On parts of the business he is most concerned about:
“I’m most concerned about credit quality related to the consumer – card, home equity, even a little bit of deterioration with mortgages, even the prime mortgages. Fortunately, we didn’t do the subprime - that stopped in 2001. But, credit in general is deteriorating on the consumer side. But, the good news so far is that the capital markets business has done a lot better and so you’re not having the write downs and the credit deterioration. So, it’s becoming more like an old fashioned recession when you’re dealing with credit as the singular issue, as opposed to two issues at once. And so, the good news is that you’ve got some capital markets offset. But, there’s no question as unemployment rises, we’re going to have credit deterioration.”
On Bank of America’s refinancing business:
“Well we’re having five and six billion dollar days of applications and so it is on fire. Our countrywide business in addition to the old Bank of America business is absolutely on fire in a positive sense and I thin people underestimate the effect on the economy that it’s going to have because now you’ve got the stimulus program but now on top of that you’ve got people getting their monthly payments down pretty substantially. And so, I think that double edged effect is going to have a major impact on the economy.”

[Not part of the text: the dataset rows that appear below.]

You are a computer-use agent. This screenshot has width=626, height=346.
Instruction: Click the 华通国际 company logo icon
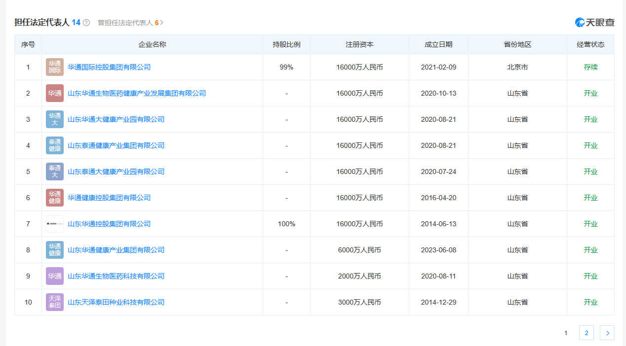(x=55, y=67)
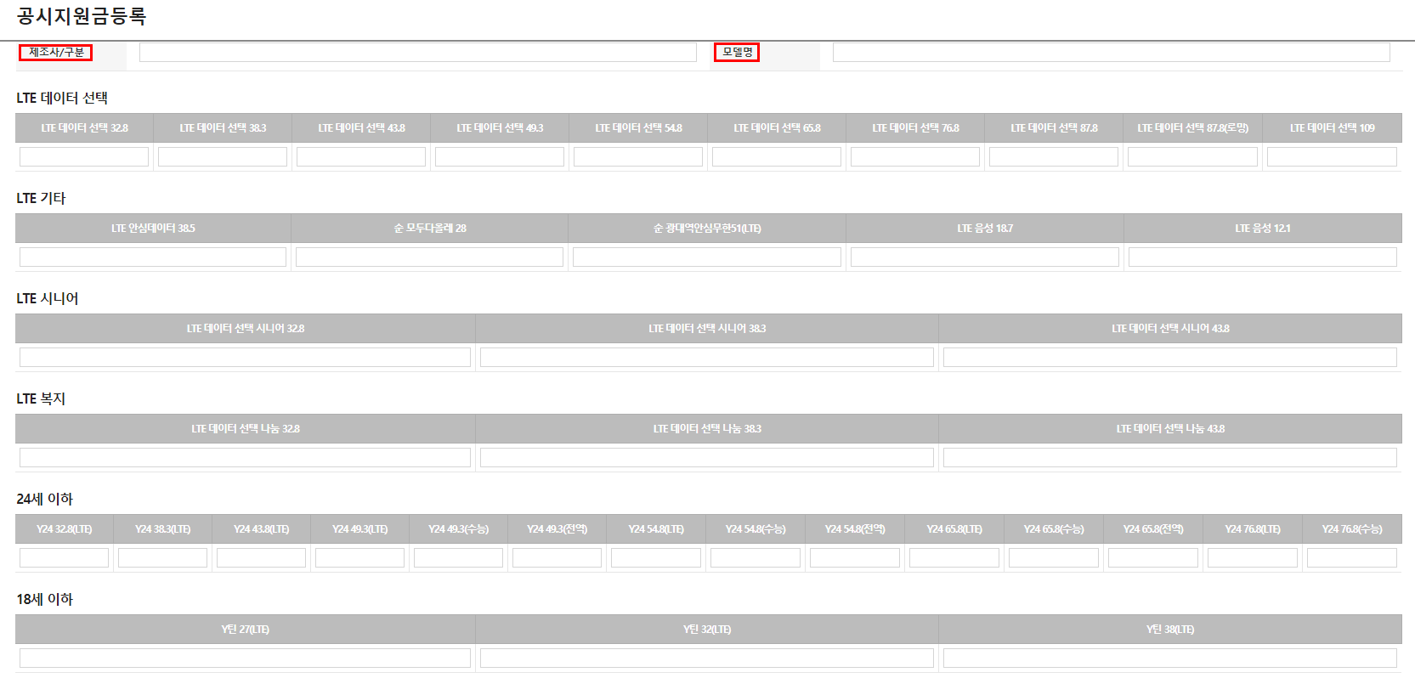The image size is (1415, 678).
Task: Focus the LTE 데이터 선택 87.8(로밍) field
Action: pos(1192,157)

On positive indicators in the economy:
“Actually, it’s the purchases that give us a lot of hope that things are starting to bottom at least, and the sales activity that’s picking up is in places that went down the furthest. I mean, Inland Empire in California which is sort of the poster child for the downturn has seen signs of improvement, so we’re encouraged but you know, it’s limited. But, anytime that you’re looking at a bottom or getting near a bottom in a recession, thing get mixed, you know, not everything is bad.”